Does any of this matter? Not if the American people don’t care. Polls consistently show that voters think the media is biased (70%, according to this poll), But biased in what way? Towards right or left? The most recent poll I could find that asked those all-important questions is this Gallup poll from last month, and it tells an interesting tale.
In that poll, 40% of Americans trust the media. This is a great deal higher than it should be, and it is concentrated in Democrats, the majority of whom (55%) still think the media trustworthy. This compares to 32% of Republicans (who are these people??) and 33% of Independents who agree. The interesting question of “biased in what direction?” doesn’t seem to be reported in that poll, but it was asked in this similar one from a year earlier, with the following results:
Nearly one in five Americans (19%) say the media are too conservative, which is still relatively low, but the highest such percentage since 2006. This is up six points from 2013 — the sharpest increase in the percentage of Americans who feel the news skews too far right since Gallup began asking the question in 2001.
That number who think the media is biased to the right as been going up, not down, and my guess is that it’s still going up as America moves more to the left—or at least, as the Democratic Party moves more to the left. That is probably the audience Harwood is used to playing to, and part of the reason he may feel immune.
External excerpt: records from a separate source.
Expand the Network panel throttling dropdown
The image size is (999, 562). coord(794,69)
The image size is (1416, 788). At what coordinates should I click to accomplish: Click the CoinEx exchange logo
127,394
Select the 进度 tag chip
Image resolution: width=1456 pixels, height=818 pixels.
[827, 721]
And despite what should be his ignominy after last night, he’s probably correct that most Democrats won’t notice or care. Case in point: Ezra Klein on last night’s debate and the media’s role in it:
Cruz’s attack on the moderators was smart politics ”” but it was almost precisely backwards. The questions in the CNBC debate, though relentlessly tough, were easily the most substantive of the debates so far. And the problem for Republicans is that substantive questions about their policy proposals end up sounding like hostile attacks ”” but that’s because the policy proposals are ridiculous, not because the questions are actually unfair.
Klein quotes several exchanges between the moderators and the candidates in his attempt to back up his claims, but somehow—somehow—he misses Harwood’s incredible faux pas regarding Rubio. I’m sure it’s just an oversight—after all, Ezra Klein is also one of the smartest people in the room. And if you were a Democrat reading that sort of thing as your daily diet, you’d never hear about Harwood’s demonstration of both his bias and his stupidity, and you would continue on your merry way.